#### RECORDS TO USE

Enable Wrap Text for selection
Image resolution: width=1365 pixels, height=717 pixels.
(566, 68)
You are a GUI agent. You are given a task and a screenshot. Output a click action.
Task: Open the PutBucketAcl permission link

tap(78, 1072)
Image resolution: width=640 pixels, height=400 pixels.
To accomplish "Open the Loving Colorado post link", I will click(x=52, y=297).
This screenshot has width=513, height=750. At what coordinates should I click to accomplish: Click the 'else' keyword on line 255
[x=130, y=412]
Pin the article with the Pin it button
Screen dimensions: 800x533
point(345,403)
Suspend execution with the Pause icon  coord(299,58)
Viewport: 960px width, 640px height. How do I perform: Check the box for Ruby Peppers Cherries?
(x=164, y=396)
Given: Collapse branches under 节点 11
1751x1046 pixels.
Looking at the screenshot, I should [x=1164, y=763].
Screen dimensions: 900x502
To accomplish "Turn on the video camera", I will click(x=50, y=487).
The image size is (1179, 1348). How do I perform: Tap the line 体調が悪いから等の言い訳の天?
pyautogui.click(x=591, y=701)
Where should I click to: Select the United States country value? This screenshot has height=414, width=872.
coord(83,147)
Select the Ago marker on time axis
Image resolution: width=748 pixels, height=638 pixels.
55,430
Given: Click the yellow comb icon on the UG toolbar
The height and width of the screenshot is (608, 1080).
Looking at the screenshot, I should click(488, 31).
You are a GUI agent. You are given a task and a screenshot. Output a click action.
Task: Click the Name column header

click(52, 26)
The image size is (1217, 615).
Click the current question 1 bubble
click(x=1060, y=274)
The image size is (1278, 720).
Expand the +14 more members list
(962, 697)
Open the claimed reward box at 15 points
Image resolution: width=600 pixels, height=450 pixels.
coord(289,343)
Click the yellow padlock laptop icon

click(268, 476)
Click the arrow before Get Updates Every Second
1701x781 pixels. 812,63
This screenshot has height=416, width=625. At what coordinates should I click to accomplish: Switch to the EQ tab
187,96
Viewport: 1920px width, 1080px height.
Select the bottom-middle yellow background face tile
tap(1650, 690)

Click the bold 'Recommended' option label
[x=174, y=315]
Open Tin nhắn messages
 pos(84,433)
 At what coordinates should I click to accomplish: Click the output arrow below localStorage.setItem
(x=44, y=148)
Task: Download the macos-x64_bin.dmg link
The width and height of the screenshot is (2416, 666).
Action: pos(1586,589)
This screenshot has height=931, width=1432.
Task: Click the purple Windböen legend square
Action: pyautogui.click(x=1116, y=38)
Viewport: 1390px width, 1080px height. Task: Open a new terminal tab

########

EXERCISE → Above are the entries. Output exactly the lines beginning with the line that has "The image size is (1278, 720)." and ending with the line that has "Task: Download the macos-x64_bin.dmg link".

TASK RESPONSE →
The image size is (1278, 720).
Expand the +14 more members list
(962, 697)
Open the claimed reward box at 15 points
Image resolution: width=600 pixels, height=450 pixels.
coord(289,343)
Click the yellow padlock laptop icon

click(268, 476)
Click the arrow before Get Updates Every Second
1701x781 pixels. 812,63
This screenshot has height=416, width=625. At what coordinates should I click to accomplish: Switch to the EQ tab
187,96
Viewport: 1920px width, 1080px height.
Select the bottom-middle yellow background face tile
tap(1650, 690)

Click the bold 'Recommended' option label
[x=174, y=315]
Open Tin nhắn messages
 pos(84,433)
 At what coordinates should I click to accomplish: Click the output arrow below localStorage.setItem
(x=44, y=148)
Task: Download the macos-x64_bin.dmg link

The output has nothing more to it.